Section 11 of the Investment Company Act prohibits any principal underwriter from making or causing to be made an offer to exchange the securities of registered unit investment trusts (including variable annuities) unless the terms of the offer have been approved by the SEC or they fall within certain limited exceptions, none of which is applicable to RiverSource.
According to the SEC’s order, RiverSource offered and sold variable annuities to retail investors through an affiliated broker-dealer/investment adviser, Ameriprise Financial Services, LLC. The order finds that certain employees of RiverSource developed and implemented a sales practice that caused exchange offers to be made to holders of variable annuities to switch from one variable annuity to another which had the effect of increasing sales commissions for RiverSource employees, while also increasing RiverSource’s variable annuity related revenues. According to the order, these types of transactions increased significantly from 2016 until 2018 when RiverSource’s compliance department put a stop to the sales practice abuses.

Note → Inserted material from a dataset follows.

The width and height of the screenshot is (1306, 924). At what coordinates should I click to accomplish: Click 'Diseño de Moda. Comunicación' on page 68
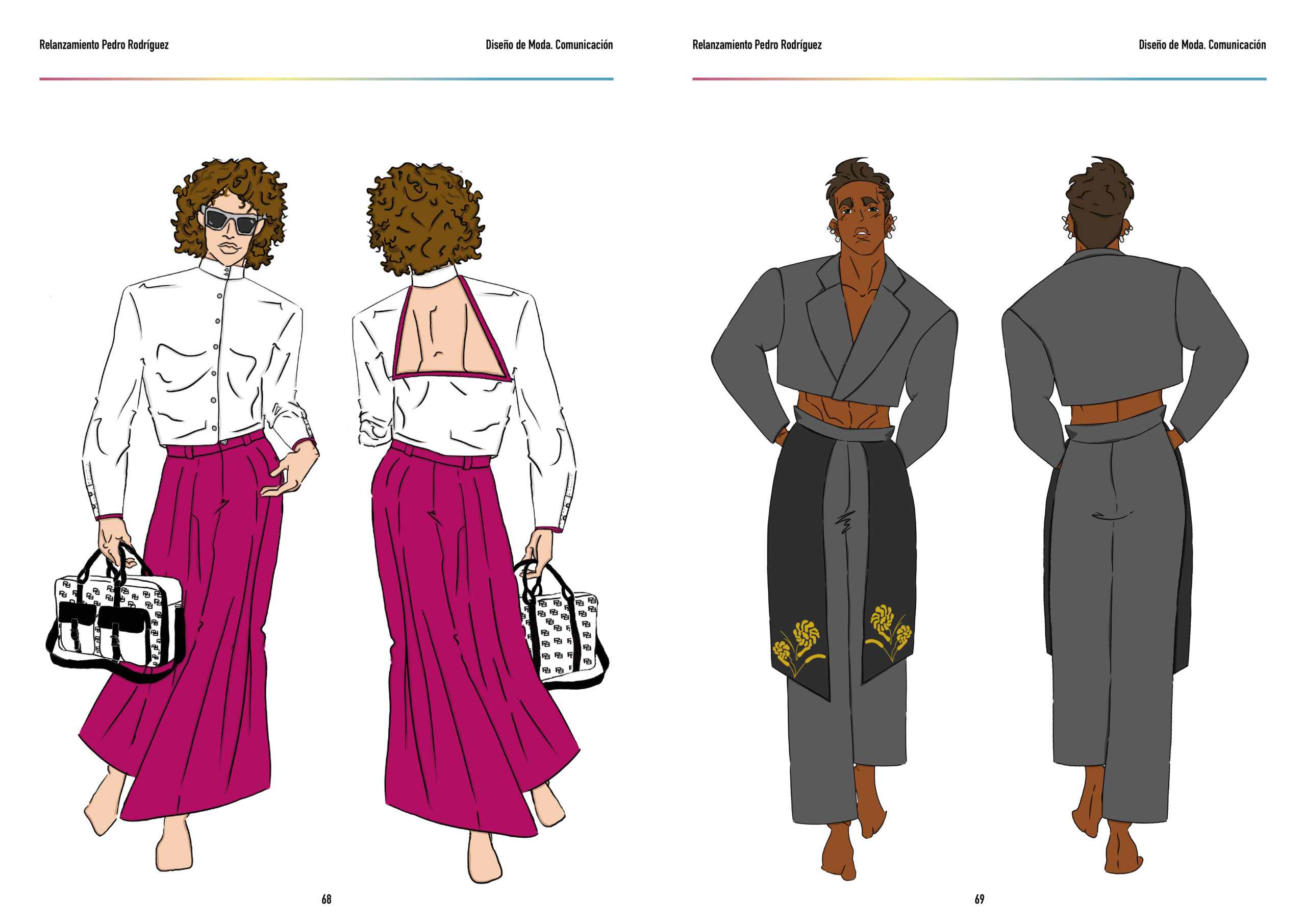tap(549, 45)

“Congress enacted Section 11 to prohibit the improper ‘switching’ of investors from one investment product to another for the purpose of generating additional selling charges – precisely the conduct our order finds RiverSource to have engaged in,” said Sanjay Wadhwa, Deputy Director of the SEC’s Division of Enforcement. “Protecting retail investors from abusive sales practices is a mainstay of our enforcement program, and we remain committed to holding accountable those who engage in such conduct.”
Without admitting or denying the SEC’s findings, RiverSource consented to an order finding that it violated Section 11 of the Investment Company Act and imposing a cease-and-desist order, a censure and a $5 million civil penalty.
The SEC’s investigation was conducted by Jeff Leasure, Roger Landsman and James Murtha of the Complex Financial Instruments Unit under the supervision of Reid Muoio and with the assistance of Timothy Halloran of the Trial Unit.